El
18 de junio dejó de latir el corazón de Vilma Espín Guillois. Fuente
de amor y solidaridad sin límites, a todos nos deja un ejemplo
insuperable de lealtad, firmeza, sacrificio y modestia.
Nacida en familia acomodada pronto descubrió la causa de los
desposeídos y la abrazó para nunca abandonarla. En un país sojuzgado
por la más brutal tiranía y sometido al dominio extranjero, se entregó
apasionadamente a la pelea por la libertad y la independencia. Vivió
los peligros del combate y la soledad, la angustia y el dolor de la
clandestinidad donde sobresalió su valor y su imbatible optimismo.

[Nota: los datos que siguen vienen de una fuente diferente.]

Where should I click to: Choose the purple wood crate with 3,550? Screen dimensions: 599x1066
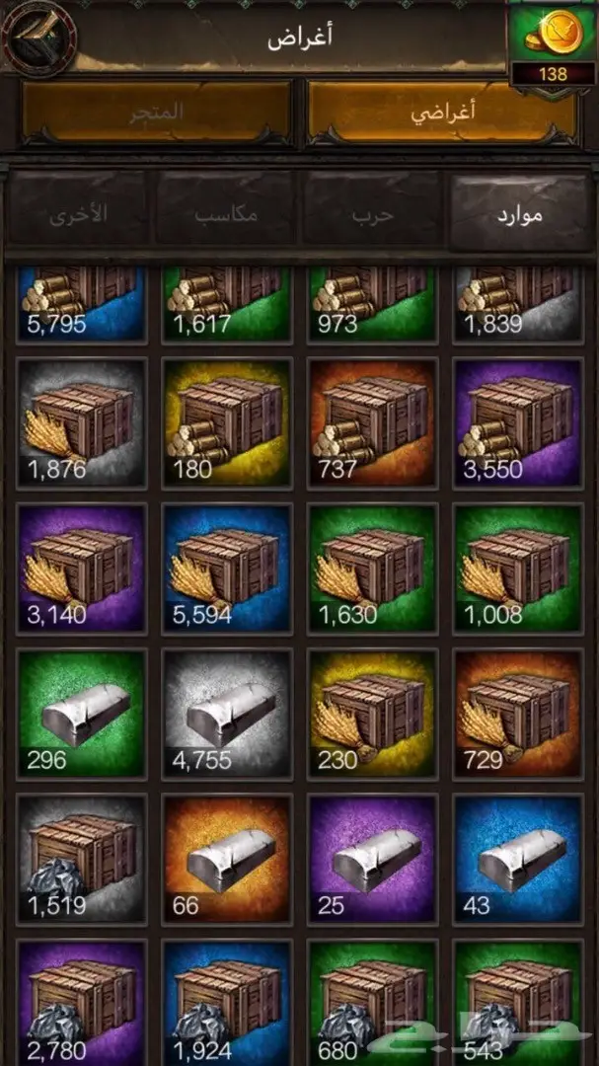tap(518, 422)
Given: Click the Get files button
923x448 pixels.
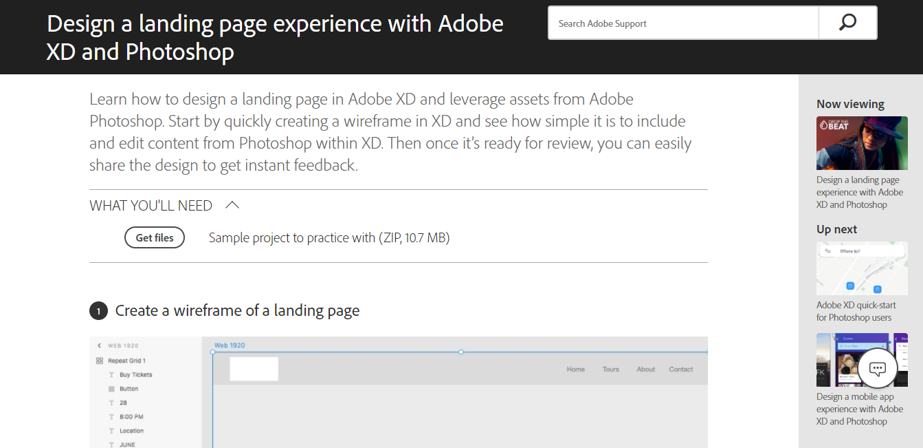Looking at the screenshot, I should [x=154, y=237].
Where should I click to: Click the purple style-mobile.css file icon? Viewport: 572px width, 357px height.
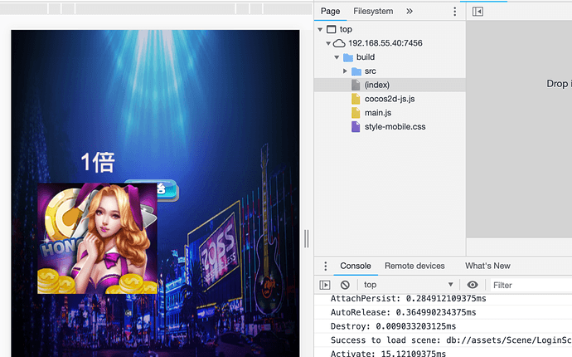point(356,127)

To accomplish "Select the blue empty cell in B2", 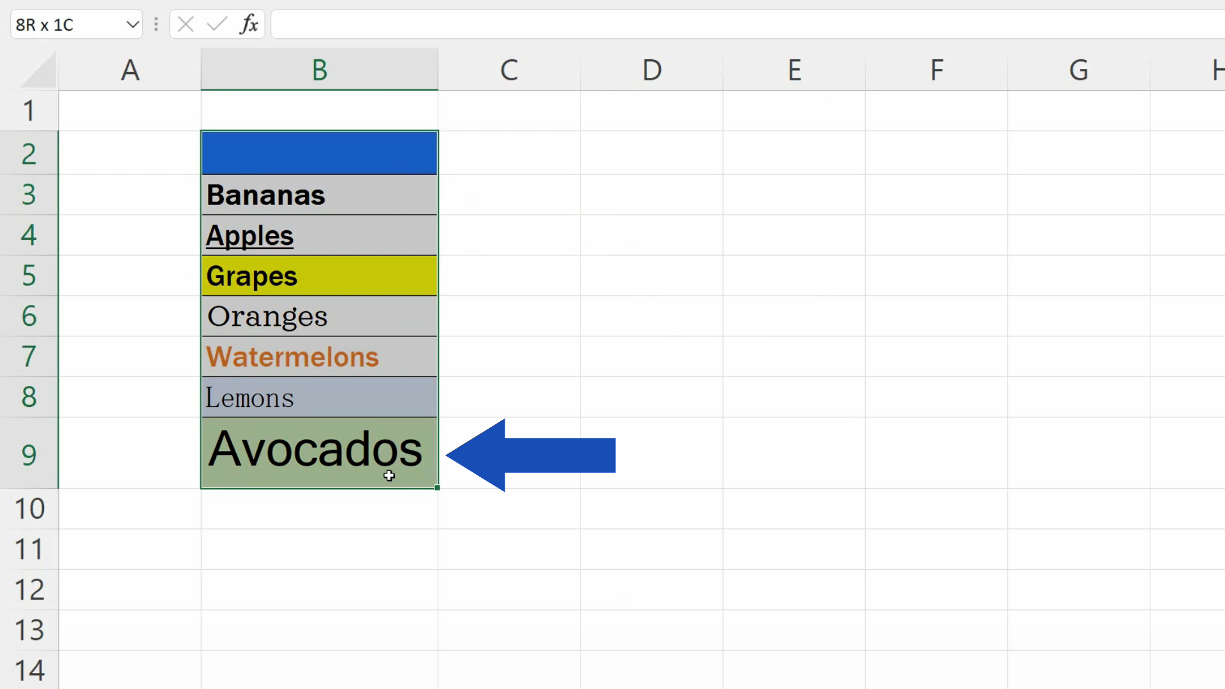I will 319,153.
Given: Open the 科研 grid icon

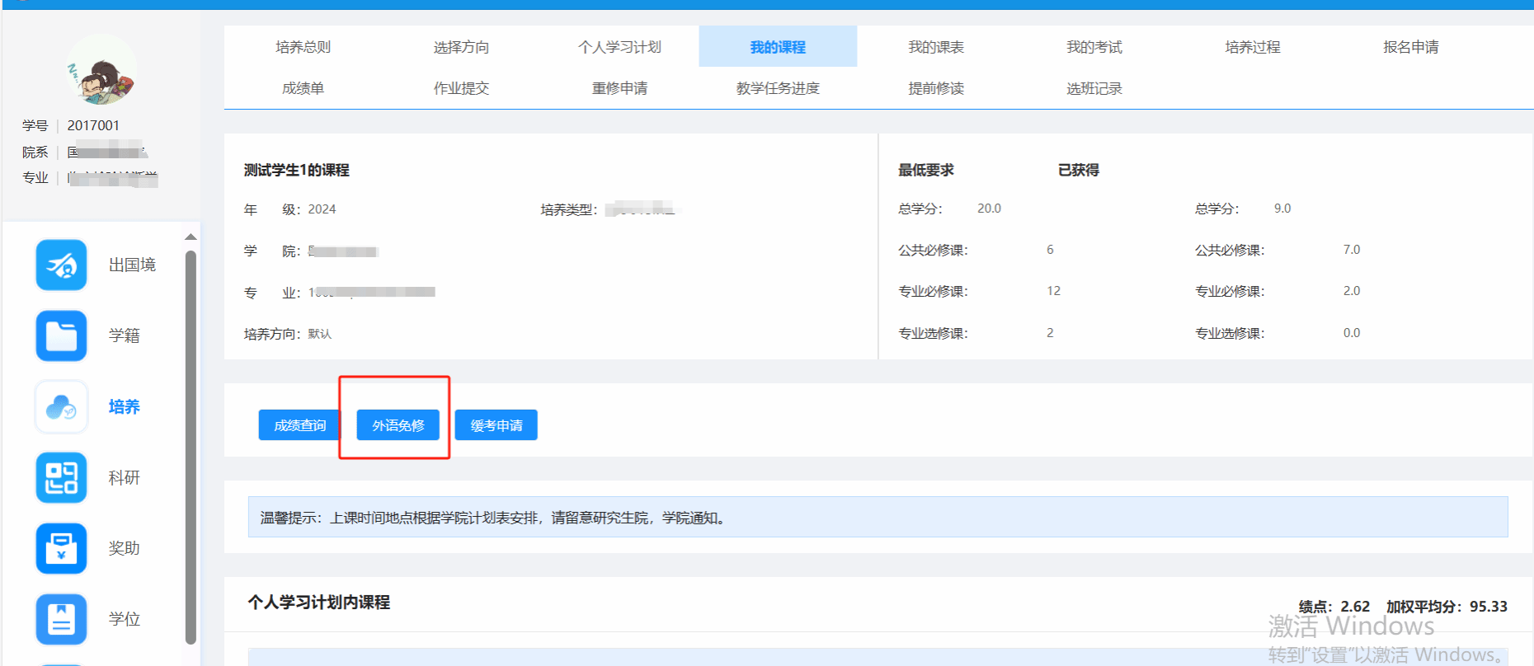Looking at the screenshot, I should [x=61, y=477].
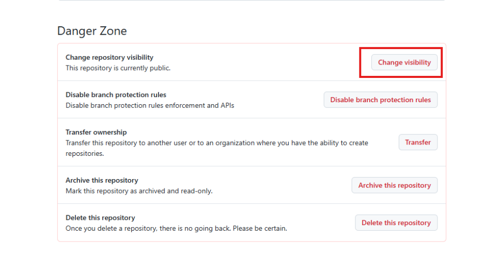Click the word 'repositories.' under Transfer ownership
Screen dimensions: 499x257
tap(85, 154)
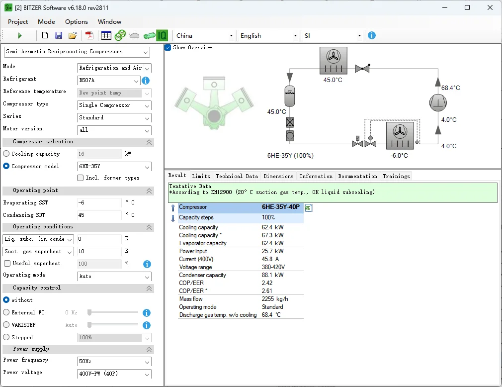This screenshot has width=502, height=387.
Task: Click the Evaporating SST input field
Action: pos(98,203)
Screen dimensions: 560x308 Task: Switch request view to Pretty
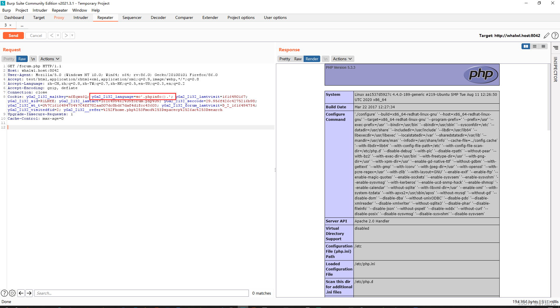tap(9, 59)
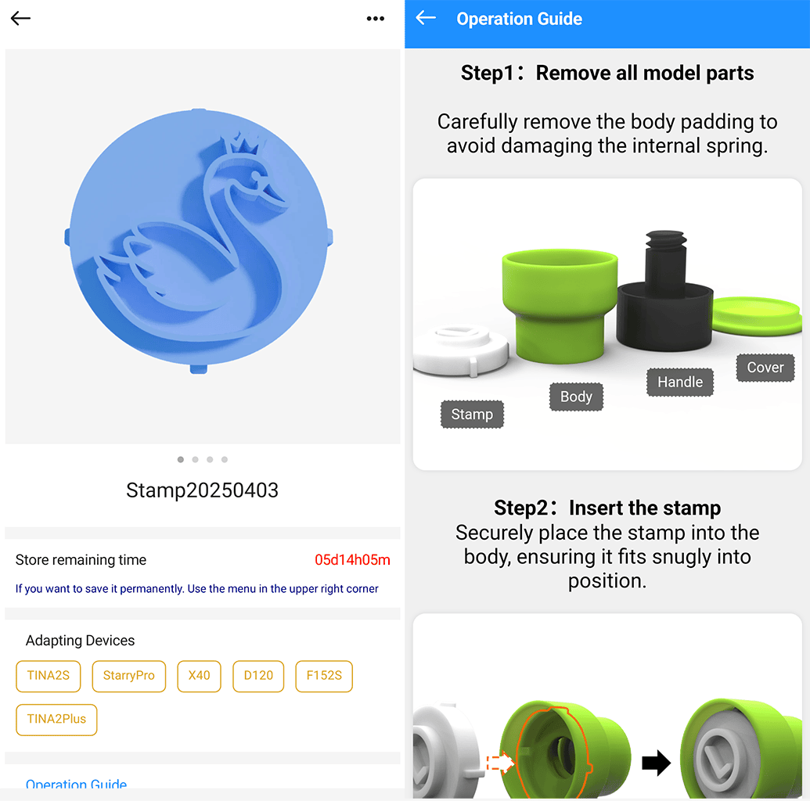Select the X40 device tag
The height and width of the screenshot is (801, 810).
pyautogui.click(x=199, y=676)
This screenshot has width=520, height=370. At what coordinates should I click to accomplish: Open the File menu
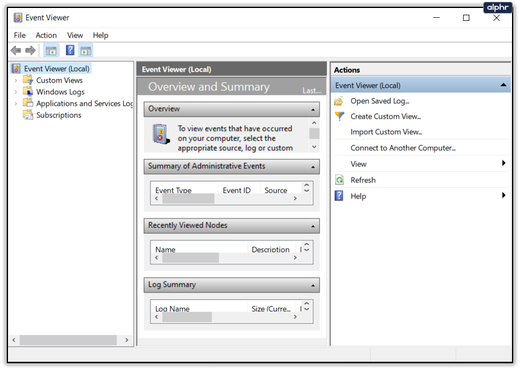(20, 35)
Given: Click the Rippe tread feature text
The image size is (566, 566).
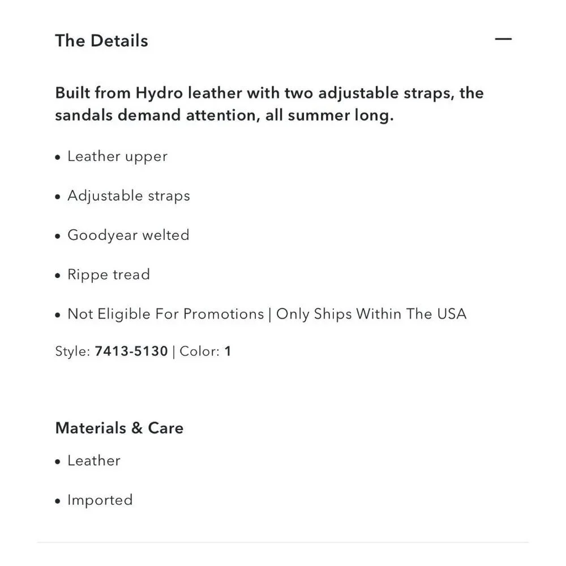Looking at the screenshot, I should tap(109, 275).
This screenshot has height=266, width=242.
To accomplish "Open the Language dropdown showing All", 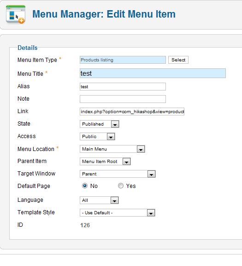I will point(99,200).
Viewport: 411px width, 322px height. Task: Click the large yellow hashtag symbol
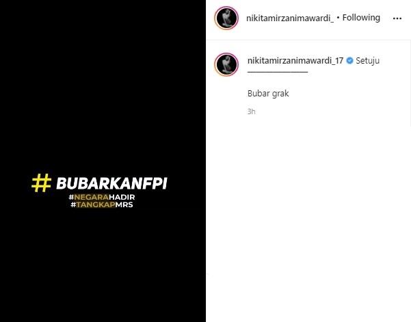point(42,183)
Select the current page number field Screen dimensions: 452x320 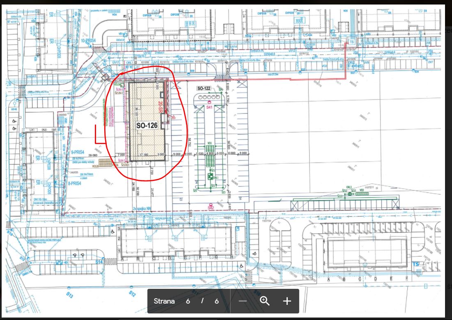pyautogui.click(x=188, y=301)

Los
de una muchacha que en aquella sociedad atrasada que aplastaba y
relegaba a las mujeres fue capaz de empinarse sobre muchos hombres y
convertirse en heroína verdadera, Heroína de la Patria desde la más
temprana juventud.
Déborah, Alicia, Mónica, Mariela, Vilma es el rostro de la mujer
cubana, la hermosa síntesis de su larga lucha por la emancipación. A
ellas devolvió la esperanza y la sonrisa, las educó y las condujo a
derrotar prejuicios y ataduras seculares.
Aportó a la construcción de nuestro socialismo el trabajo
infatigable y el espíritu creador de un pensamiento profundamente
revolucionario. Contribuyó sin cansancio al desarrollo de nuestra
sociedad y se empeñó como pocos por hacerla cada vez más justa, más
libre, más culta, más revolucionaria en la que nadie sea marginado ni
discriminado. Martiana raigal ella consagró su vida a conquistar toda
la justicia. Las cubanas y los cubanos sabremos perseverar en esa
lucha en la que Vilma estará con nosotros a la vanguardia siempre.
Les pido que puestos de pie guardemos un minuto de silencio.